# Anyone know how to convert a tire size of 7.75-15 to a size that I can understand?



## Mako22 (Aug 4, 2009)

My camper has tires that have 7.75 - 15 written on them but I don't know how to convert that to a normal tire size? I think the 15 is for the rim size but I can't understand the conversion charts I found thru Google. The camper is a late 70's model Terry camper with 5 lug rims. I'm thinking these are a 225/?/R15 sized tires, anyone know for sure?
Thanks as always.


----------



## 243Savage (Aug 4, 2009)

Conversion chart----> http://www.tirerack.com/tires/tiretech/45_conversionchart.html


----------



## Mako22 (Aug 4, 2009)

243Savage said:


> Conversion chart----> http://www.tirerack.com/tires/tiretech/45_conversionchart.html



Thanks but thats the same chart that I could not understand an hour ago.
Which series column do I look in? I must be an idiot.


----------



## southwoodshunter (Aug 4, 2009)

Woodsman69 said:


> My camper has tires that have 7.75 - 15 written on them but I don't know how to convert that to a normal tire size? I think the 15 is for the rim size but I can't understand the conversion charts I found thru Google. The camper is a late 70's model Terry camper with 5 lug rims. I'm thinking these are a 225/?/R15 sized tires, anyone know for sure?
> Thanks as always.


 

This may seem strange coming from a woman but...
It's a 225/75/R15  

Ok I cheated my best friend owns a tire store.


----------



## Mako22 (Aug 4, 2009)

southwoodshunter said:


> This may seem strange coming from a woman but...
> It's a 225/75/R15
> 
> Ok I cheated my best friend owns a tire store.

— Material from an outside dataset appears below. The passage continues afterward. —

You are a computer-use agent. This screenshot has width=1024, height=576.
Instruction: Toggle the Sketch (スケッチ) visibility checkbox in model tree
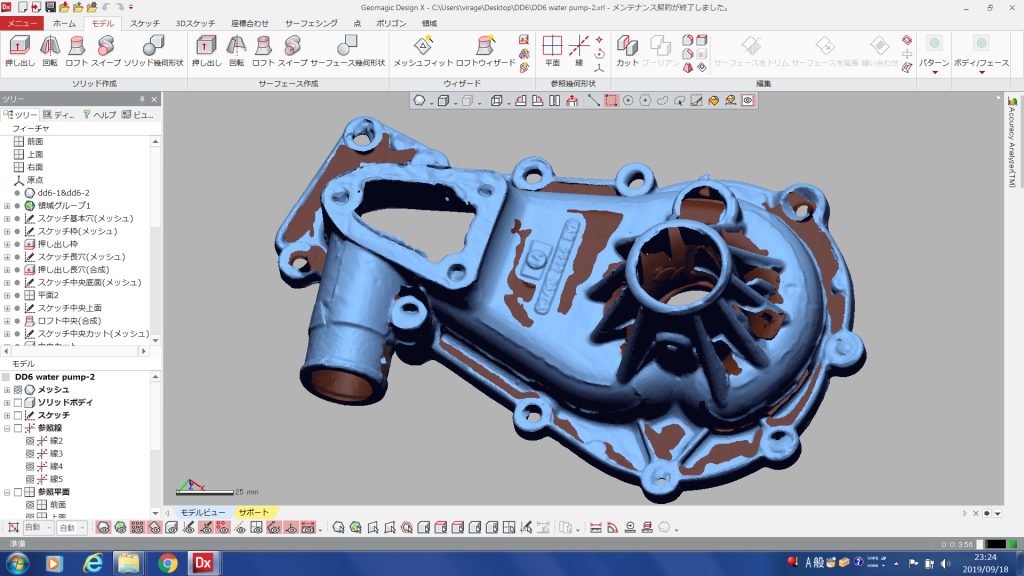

Hey thanks, I got a woman here that tells me how to do stuff all the time so I'm used to it.


----------



## Skipper (Aug 4, 2009)

For a camper you need to get a trailer rated tire.  It probably doesn't matter a great deal on the size so long as it'll fit the rim and not rub the fenders.  The thing it has to do is carry the weight.  Tires have alphabetical load ratings, most trailers need an E rated tire for the load.  Typical car tires are A or B and light trucks are C's 3/4 ton trucks have D or E rated tires.  The difference is the load capacity of the tire.

Skipper


----------



## Mako22 (Aug 4, 2009)

Skipper said:


> For a camper you need to get a trailer rated tire.  It probably doesn't matter a great deal on the size so long as it'll fit the rim and not rub the fenders.  The thing it has to do is carry the weight.  Tires have alphabetical load ratings, most trailers need an E rated tire for the load.  Typical car tires are A or B and light trucks are C's 3/4 ton trucks have D or E rated tires.  The difference is the load capacity of the tire.
> 
> Skipper



Now you have to come in here and tell me how to do it right when I just want to redneck this thing up to the hunt camp. I appreciate the insight and I will have to look into that, I suppose that trailer tires cost more $$$.


----------



## Doc_5729 (Aug 4, 2009)

> I suppose that trailer tires cost more $$$.



In most cases the answer is Yes, they cost more.

and fwiw - In some cases you can buy the tire mounted on a new wheel cheaper than the tire alone. I don't know why, but that's the way it is.


----------



## Pineyrooter (Aug 4, 2009)

Go with a trailer tire if your going to be moving it much at all.


----------



## Mako22 (Aug 4, 2009)

Pineyrooter said:


> Go with a trailer tire if your going to be moving it much at all.



I'll be moving it 90 miles to camp and then 90 miles back from camp. So it will roll twice a year as Plum creek will not let us keep campers on the lease during June and July.


----------



## 243Savage (Aug 4, 2009)

Woodsman69 said:


> Thanks but thats the same chart that I could not understand an hour ago.
> Which series column do I look in? I must be an idiot.



11th line up from the bottom, second column shows the size you posted.  Follow it across to the right and you'll see the comparitive tire sizes for the type tire indicated in it's column heading.


----------



## jkoch (Aug 4, 2009)

Check out your local tire store. they will set you right.


----------



## Twenty five ought six (Aug 5, 2009)

Doc_5729 said:


> In most cases the answer is Yes, they cost more.
> 
> and fwiw - In some cases you can buy the tire mounted on a new wheel cheaper than the tire alone. I don't know why, but that's the way it is.



Yep. ran into that with boat trailer tires.  Don't understand it at all.

Just ran into the same thing with tires for riding lawnmower.

No one wanted to mount the tires, and the wheel and tire assembly was $10.00 -- for the exact same tire.


----------